Theorem. We have that $\displaystyle \underbrace{x\left(\dfrac{d}{dx}\left(\cdots x \left(\dfrac{d}{dx} \left( \dfrac{x}{1-x}\right)\right)\cdots\right)\right)}_{\text{$x \frac{d}{dx}$ $m$ times}}=\dfrac{1}{(1-x)^{m+1}}\sum_{k=0}^{m-1} A(m,k) x^{m-k}$ where $A(a,k)$ are the Eulerian numbers and $m$ is a nonnegative integer.

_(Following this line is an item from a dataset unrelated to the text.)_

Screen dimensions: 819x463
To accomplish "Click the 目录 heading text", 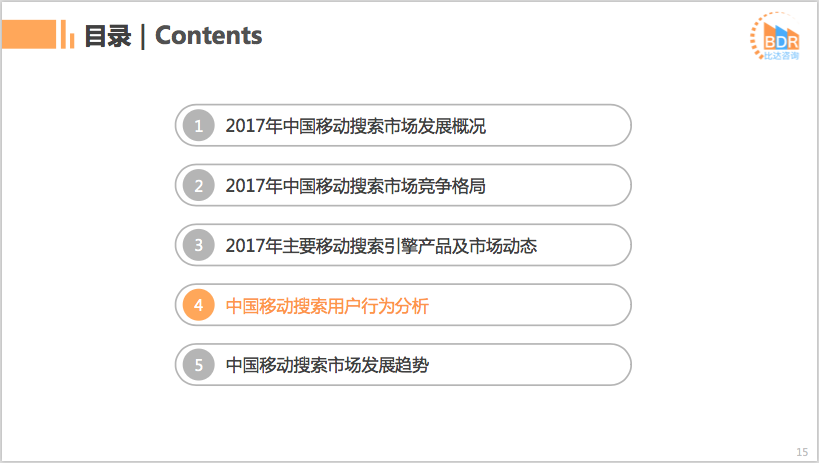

I am looking at the polylogarithm function $\operatorname{Li}_{-s}(z) = \displaystyle \sum_{k=1}^{\infty} \dfrac{z^k}{k^{-s}}$ and trying to find its formula for nonnegative integers $s$. Since it is easily verified that

$$\displaystyle \sum_{k=1}^{\infty}k^m x^k =\underbrace{x\left(\dfrac{d}{dx}\left(\cdots x \left(\dfrac{d}{dx} \left( \dfrac{x}{1-x}\right)\right)\cdots\right)\right)}_{\text{$x \frac{d}{dx}$ $m$ times}},$$ the result follows from this. I have noticed that the change of variables $x = e^t$ gives us $$\underbrace{x\left(\dfrac{d}{dx}\left(\cdots x \left(\dfrac{d}{dx} \left( \dfrac{x}{1-x}\right)\right)\cdots\right)\right)}_{\text{$x \frac{d}{dx}$ $m$ times}} = \dfrac{d^m}{dt^m}\left(\dfrac{1}{1-e^t} \right),$$ but I am wondering how to utilize this to prove the theorem.